La proposition de loi ouvre la voie à l’intégration de technologies d’analyse automatique au sein des établissements de vente. Bien que l'intelligence artificielle ne soit pas explicitement mentionnée, ce texte semble en faciliter l'utilisation pour détecter des comportements suspects, comme glisser un produit dans une poche ou observer furtivement les alentours. Ainsi, ces systèmes alertent les commerçants, souvent équipés de retours vidéo en temps réel, pour leur permettre d'agir rapidement.
Selon Paul Midy, le vol à l’étalage représente jusqu'à 4 % des ventes annuelles, menaçant de manière significative la rentabilité de nombreux petits commerces. Pour illustrer son propos, il souligne qu’un vol récurrent de 20 euros par semaine peut générer une perte de plus de 4 000 euros par an.

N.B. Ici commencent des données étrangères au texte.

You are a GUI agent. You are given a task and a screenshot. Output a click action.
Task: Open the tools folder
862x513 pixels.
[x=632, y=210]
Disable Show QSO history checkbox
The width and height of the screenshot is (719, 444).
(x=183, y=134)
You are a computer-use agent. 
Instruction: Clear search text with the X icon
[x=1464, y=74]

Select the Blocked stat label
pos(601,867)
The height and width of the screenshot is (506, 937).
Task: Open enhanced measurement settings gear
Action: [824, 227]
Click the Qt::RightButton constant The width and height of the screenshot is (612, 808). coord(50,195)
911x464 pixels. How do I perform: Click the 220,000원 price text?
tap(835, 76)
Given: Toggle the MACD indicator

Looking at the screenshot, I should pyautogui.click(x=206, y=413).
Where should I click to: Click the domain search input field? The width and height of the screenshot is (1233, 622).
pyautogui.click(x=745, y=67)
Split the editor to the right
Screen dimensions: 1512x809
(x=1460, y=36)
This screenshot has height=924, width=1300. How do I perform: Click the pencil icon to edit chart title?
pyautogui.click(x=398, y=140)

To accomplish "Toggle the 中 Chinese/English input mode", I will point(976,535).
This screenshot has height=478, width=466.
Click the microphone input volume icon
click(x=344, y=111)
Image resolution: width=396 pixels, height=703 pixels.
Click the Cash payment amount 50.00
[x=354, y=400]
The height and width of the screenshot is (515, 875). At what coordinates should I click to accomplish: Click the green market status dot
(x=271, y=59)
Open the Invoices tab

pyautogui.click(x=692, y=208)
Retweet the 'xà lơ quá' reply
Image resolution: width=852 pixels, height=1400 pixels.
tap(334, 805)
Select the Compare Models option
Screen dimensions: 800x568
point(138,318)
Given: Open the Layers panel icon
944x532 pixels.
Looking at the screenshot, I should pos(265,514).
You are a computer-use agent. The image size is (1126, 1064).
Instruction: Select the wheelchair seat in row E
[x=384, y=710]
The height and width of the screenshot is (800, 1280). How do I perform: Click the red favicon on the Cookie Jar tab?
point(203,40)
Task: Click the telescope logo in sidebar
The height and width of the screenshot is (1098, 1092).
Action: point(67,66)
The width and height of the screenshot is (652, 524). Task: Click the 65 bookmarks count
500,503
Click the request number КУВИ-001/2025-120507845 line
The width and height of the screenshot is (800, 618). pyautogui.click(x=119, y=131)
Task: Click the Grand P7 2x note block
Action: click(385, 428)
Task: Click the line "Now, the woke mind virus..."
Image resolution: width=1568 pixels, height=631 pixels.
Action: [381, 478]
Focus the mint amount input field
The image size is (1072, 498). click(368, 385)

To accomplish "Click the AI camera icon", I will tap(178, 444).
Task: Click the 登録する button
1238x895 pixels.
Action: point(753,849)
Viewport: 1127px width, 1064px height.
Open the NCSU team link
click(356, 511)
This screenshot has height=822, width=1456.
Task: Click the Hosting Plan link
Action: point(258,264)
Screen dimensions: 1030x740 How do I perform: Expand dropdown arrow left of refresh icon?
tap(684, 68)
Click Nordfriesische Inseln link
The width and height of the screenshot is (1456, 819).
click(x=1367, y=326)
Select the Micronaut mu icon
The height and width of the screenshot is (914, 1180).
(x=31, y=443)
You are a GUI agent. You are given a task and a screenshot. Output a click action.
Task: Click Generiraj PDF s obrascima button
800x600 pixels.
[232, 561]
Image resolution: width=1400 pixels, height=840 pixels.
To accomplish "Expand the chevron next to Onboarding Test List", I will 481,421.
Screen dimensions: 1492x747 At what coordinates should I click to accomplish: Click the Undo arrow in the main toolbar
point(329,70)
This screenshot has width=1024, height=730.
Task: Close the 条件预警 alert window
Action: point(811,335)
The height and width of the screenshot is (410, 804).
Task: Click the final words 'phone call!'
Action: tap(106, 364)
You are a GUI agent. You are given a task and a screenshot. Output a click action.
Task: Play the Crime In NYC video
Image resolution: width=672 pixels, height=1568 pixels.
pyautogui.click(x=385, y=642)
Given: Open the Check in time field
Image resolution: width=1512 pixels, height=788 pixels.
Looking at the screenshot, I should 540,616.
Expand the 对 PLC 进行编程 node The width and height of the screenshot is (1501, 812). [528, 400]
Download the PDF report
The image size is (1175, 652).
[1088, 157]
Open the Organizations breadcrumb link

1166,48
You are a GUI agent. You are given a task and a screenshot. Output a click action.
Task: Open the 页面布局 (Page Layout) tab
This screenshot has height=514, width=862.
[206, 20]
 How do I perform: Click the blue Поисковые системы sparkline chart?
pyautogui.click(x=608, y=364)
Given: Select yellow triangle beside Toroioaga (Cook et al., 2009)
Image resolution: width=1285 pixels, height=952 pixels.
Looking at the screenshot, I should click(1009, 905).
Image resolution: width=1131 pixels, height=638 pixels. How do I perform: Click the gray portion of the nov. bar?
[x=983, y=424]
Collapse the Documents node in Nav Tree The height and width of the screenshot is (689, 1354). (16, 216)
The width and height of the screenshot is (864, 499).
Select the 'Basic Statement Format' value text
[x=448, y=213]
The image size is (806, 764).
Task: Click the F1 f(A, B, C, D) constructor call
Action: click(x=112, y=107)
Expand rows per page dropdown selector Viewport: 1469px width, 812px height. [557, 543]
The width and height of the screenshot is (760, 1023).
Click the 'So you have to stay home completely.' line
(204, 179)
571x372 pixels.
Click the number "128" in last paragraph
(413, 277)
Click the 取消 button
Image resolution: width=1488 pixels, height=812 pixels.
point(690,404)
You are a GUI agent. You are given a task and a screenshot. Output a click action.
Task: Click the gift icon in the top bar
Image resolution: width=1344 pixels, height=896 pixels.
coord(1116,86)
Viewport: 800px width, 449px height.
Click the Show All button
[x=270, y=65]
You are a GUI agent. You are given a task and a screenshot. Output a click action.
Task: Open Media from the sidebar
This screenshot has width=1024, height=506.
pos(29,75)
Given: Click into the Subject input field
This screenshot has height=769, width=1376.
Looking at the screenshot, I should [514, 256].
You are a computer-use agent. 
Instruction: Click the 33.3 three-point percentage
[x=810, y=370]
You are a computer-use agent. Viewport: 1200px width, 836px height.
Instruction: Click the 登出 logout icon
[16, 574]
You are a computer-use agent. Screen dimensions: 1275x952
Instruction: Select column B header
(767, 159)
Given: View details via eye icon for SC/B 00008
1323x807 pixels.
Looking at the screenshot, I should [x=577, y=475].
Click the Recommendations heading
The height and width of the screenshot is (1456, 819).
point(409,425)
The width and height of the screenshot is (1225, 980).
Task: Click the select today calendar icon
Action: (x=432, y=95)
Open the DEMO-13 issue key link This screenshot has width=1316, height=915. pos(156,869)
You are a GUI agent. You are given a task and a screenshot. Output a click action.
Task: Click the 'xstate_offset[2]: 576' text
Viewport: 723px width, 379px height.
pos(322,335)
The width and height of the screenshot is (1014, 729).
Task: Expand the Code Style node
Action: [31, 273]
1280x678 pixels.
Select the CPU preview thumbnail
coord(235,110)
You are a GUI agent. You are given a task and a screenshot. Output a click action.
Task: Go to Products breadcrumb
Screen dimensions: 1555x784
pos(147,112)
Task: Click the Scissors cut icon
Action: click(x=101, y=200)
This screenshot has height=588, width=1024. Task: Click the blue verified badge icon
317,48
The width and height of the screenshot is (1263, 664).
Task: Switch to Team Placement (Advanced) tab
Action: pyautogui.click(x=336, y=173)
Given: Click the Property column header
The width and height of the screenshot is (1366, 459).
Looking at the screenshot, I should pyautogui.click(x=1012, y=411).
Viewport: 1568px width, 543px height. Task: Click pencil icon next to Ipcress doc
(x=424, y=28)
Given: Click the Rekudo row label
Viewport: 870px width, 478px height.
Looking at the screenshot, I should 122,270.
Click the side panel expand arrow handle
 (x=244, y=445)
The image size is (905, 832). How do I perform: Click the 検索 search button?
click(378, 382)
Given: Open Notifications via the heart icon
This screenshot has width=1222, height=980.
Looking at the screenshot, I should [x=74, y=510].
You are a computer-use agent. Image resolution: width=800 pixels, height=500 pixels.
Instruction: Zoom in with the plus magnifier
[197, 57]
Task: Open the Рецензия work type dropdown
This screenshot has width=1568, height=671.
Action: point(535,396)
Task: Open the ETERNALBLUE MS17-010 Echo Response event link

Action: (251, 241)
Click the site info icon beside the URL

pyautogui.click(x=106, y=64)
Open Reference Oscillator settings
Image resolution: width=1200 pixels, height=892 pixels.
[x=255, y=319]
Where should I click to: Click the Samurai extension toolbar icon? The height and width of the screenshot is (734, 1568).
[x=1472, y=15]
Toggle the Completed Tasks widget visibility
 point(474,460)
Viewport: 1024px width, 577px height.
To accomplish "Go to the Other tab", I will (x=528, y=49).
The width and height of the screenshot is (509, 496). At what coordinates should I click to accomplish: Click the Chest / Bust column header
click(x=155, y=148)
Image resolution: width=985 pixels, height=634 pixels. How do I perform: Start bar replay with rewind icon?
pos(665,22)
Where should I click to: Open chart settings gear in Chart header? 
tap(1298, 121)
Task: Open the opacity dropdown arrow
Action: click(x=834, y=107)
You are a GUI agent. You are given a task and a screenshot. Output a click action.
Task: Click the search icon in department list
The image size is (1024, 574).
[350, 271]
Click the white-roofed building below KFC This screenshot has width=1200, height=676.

En réaction à cette problématique, certains commerçants ont déjà pris l'initiative de se doter de systèmes de sécurité à base d'IA, malgré des mises en garde de la CNIL concernant la protection des données personnelles. Ces dispositifs, analysant une quantité substantielle de données, posent la question de la surveillance excessive, un point que la loi vise à clarifier, dans un contexte économique difficile pour les petits détaillants. Un soutien notable a été exprimé pour cette initiative, avec près de 200 travailleurs indépendants signant une tribune dans Le Figaro en faveur de l’utilisation de l’IA dans la lutte contre le vol.Cependant, des députés de gauche émettent des réserves. Hervé Saulignac, député socialiste, a exprimé ses préoccupations sur les atteintes potentielles aux libertés fondamentales, affirmant : « Protéger les commerçants est essentiel, mais pas au détriment de nos libertés. ». De même, Sandra Regol, députée écologiste, a averti contre une coopération avec de grandes entreprises technologiques qui pourraient compromettre des données sensibles des citoyens.
Malgré ces critiques, Paul Midy a réaffirmé sa volonté de sécuriser ce dispositif dans le code de la sécurité intérieure, proposant une période d’expérimentation jusqu'en 2027. Il assure vouloir exclure la reconnaissance faciale et garantir le contrôle humain. L'article unique de la loi stipule que l’usage des technologies d’analyse automatique doit être à la fois légitime et proportionné, un équilibre que le Conseil constitutionnel a déjà validé dans d'autres contextes, comme pour les mesures sécuritaires lors des événements sportifs majeurs.